Problems to work on:
**1)** List every word of two or more letters that appears entirely in capital letters in the STING Millennium excerpt below, giving each word once.
**2)** Copy the rows below, starting at the row that contains "Screen dimensions: 376x454" and ending at the row that contains "Action: point(117,348)".

Text extract:
####

To generate image bellow, we used 1ppf.pdb. In green
thick wireframe is the interface part (1st half) that belongs
to the E chain and in thick cyan wireframe
is the interface part that belongs to the I chain. {Example used here is
1ppf.pdb}
This is one of the most used commands in STING
Millennium . What we like about it is the simplicity
of getting general information on interfaces between two molecular
chains, all in one mouse stroke. This command will turn on only atoms at
an INTERFACE of the first two chains in a PDB file. The choice of chains
for which user desires to see Interface, is the essential for proper interface
building for all pdb files with more than 2 chains.. In combination with
command "Color by chain" (issued prior to Interface on) graphical
information is even more emphasized.

####

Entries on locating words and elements

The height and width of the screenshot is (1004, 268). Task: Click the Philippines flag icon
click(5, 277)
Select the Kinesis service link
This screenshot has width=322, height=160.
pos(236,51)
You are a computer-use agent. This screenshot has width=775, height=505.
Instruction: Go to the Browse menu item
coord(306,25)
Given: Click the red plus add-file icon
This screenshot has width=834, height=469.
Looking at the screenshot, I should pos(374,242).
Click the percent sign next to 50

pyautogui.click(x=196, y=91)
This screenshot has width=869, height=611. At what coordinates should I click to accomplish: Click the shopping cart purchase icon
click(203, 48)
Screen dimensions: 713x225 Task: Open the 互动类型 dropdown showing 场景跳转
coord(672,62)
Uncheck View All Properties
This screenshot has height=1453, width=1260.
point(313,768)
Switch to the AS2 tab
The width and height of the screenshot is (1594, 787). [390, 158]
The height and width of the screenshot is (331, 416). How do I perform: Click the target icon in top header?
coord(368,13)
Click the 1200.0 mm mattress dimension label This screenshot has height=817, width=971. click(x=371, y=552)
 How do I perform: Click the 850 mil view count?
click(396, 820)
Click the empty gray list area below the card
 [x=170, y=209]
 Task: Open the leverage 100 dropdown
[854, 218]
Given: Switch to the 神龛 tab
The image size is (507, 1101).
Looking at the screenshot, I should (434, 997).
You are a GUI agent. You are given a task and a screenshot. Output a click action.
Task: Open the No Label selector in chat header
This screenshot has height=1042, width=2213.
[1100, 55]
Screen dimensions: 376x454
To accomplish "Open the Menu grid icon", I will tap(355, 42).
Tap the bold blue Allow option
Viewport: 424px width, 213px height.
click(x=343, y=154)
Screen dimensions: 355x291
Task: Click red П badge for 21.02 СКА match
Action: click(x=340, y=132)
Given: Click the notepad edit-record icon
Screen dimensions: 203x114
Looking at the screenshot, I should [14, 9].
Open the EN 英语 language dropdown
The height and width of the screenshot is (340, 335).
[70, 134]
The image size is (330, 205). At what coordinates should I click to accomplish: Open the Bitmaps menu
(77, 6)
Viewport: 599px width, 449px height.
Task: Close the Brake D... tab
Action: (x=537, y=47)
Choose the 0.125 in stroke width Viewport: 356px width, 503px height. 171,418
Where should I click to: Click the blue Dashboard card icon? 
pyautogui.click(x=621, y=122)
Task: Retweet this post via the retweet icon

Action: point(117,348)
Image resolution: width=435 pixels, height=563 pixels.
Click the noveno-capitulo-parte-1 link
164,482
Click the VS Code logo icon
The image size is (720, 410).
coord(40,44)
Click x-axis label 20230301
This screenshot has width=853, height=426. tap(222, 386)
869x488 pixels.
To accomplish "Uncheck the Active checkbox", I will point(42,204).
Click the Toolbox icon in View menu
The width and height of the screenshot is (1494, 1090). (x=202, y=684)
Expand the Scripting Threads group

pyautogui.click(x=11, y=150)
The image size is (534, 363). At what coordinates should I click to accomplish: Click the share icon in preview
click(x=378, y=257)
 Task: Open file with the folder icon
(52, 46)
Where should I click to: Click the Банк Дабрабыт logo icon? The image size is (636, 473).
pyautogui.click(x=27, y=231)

####

Response list:
**1)** STING, INTERFACE, PDB

**2)**
Screen dimensions: 376x454
To accomplish "Open the Menu grid icon", I will tap(355, 42).
Tap the bold blue Allow option
Viewport: 424px width, 213px height.
click(x=343, y=154)
Screen dimensions: 355x291
Task: Click red П badge for 21.02 СКА match
Action: click(x=340, y=132)
Given: Click the notepad edit-record icon
Screen dimensions: 203x114
Looking at the screenshot, I should [14, 9].
Open the EN 英语 language dropdown
The height and width of the screenshot is (340, 335).
[70, 134]
The image size is (330, 205). At what coordinates should I click to accomplish: Open the Bitmaps menu
(77, 6)
Viewport: 599px width, 449px height.
Task: Close the Brake D... tab
Action: (x=537, y=47)
Choose the 0.125 in stroke width Viewport: 356px width, 503px height. 171,418
Where should I click to: Click the blue Dashboard card icon? 
pyautogui.click(x=621, y=122)
Task: Retweet this post via the retweet icon

Action: point(117,348)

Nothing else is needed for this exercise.